For meteor spectra wide angle lenses are used to cover a large area of the sky. Therefore a reduction of sensitivity away from the image centre is quite noticeable and should be corrected for quantitative (response corrected) spectra. In addition, the meteor spectrum is recorded at different positions on the detector due to the movement of the meteor over the sky. On the other hand, pixel to pixel sensitivity variations of modern detectors are quite small and averaged out by the movement of the meteor. They can therefore be ignored for the present analysis.
In addition to these sensitivity variations caused by the optics, the image transformation described in the next section changes the size of pixel areas as a function of radius from the image centre. This change of area ratio is partially included in the flat intensity. An additional correction step in the transformation to the orthographic projection can be included in the calculation of the flat. It takes into account that the orthographic projection changes the pixel area as a function of the offset from the optical axis by a factor cos(rho).
The flat correction is applied by dividing the original meteor images by the flat image (pixel by pixel), before transforming them to the orthographic projection.
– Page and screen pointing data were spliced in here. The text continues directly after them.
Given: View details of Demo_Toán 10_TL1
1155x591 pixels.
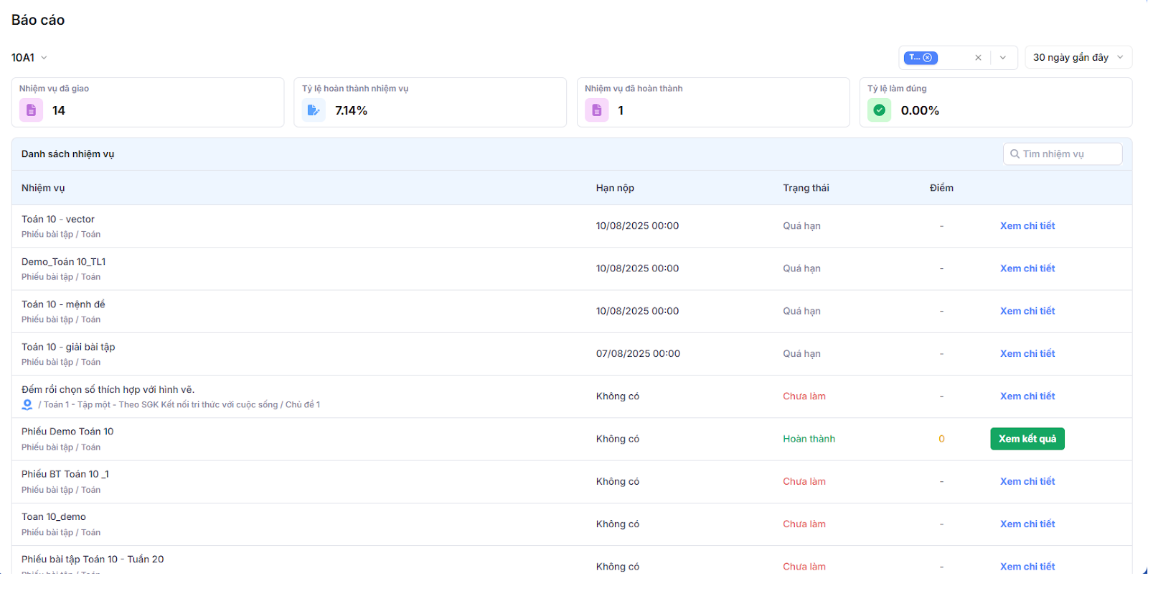Looking at the screenshot, I should point(1027,269).
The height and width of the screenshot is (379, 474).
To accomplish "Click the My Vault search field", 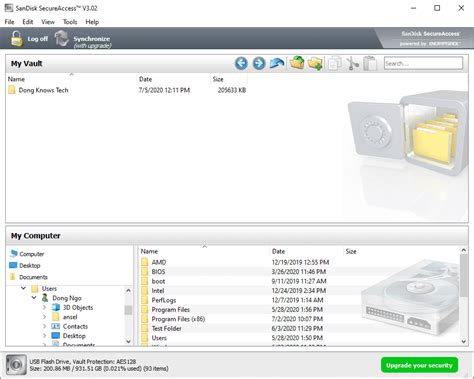I will [423, 63].
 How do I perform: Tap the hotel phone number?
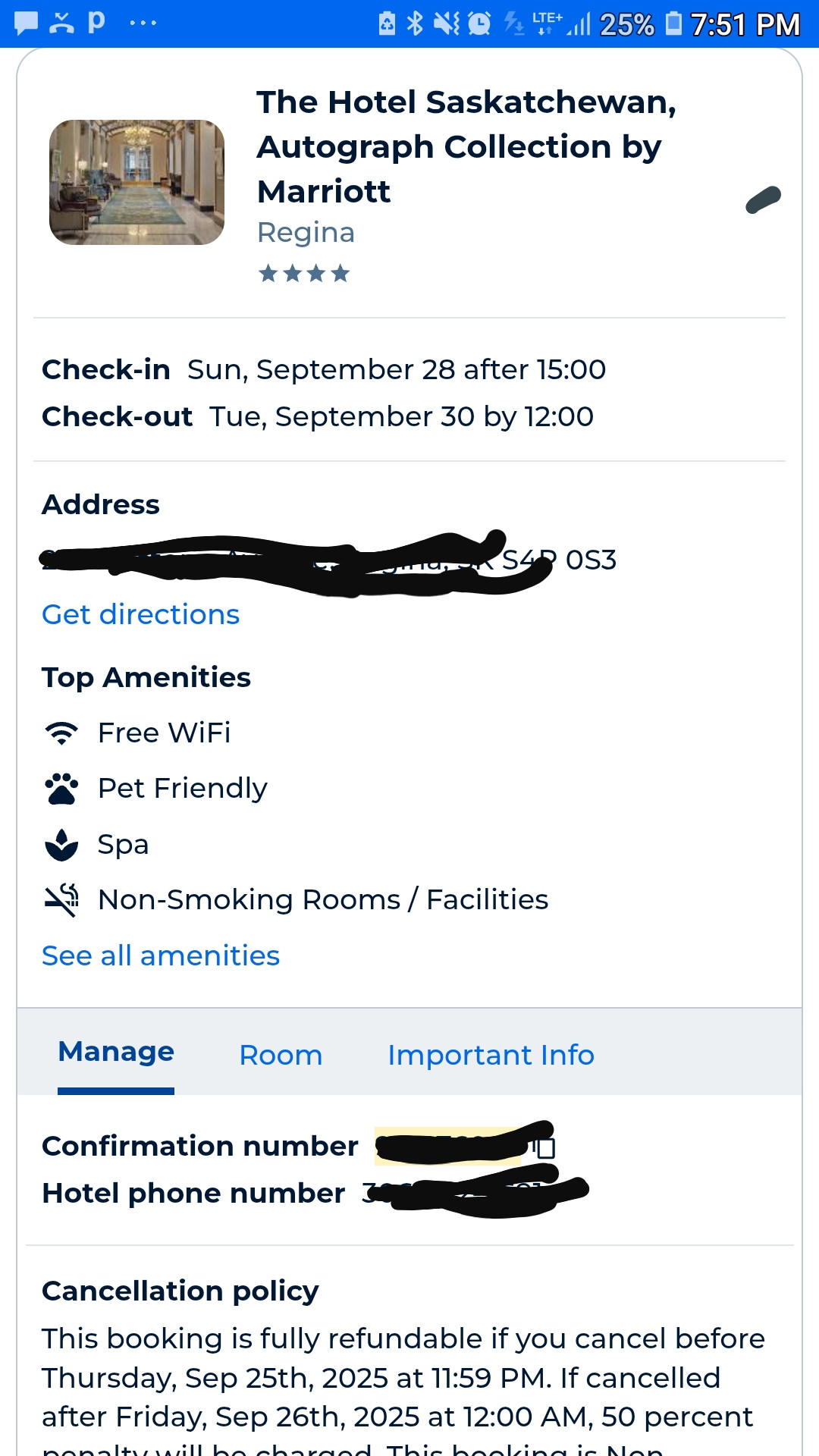pos(475,1193)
The details of the processing are described in the m_spec Python manual
The Python script can be downloaded from
github.com/meteorspectroscopy/meteor-spectrum-calibration



In addition, I added some buttons for easier use of the script. On the registration page, I added some buttons for fine adjustment of slant and tilt:

On the distortion page, I added a “Stop” button, to stop the processing of images. Usually the video file is about a second longer than the actual meteor spectrum. One can stop processing if the remainder of the images is not needed. This saves some time and disk space.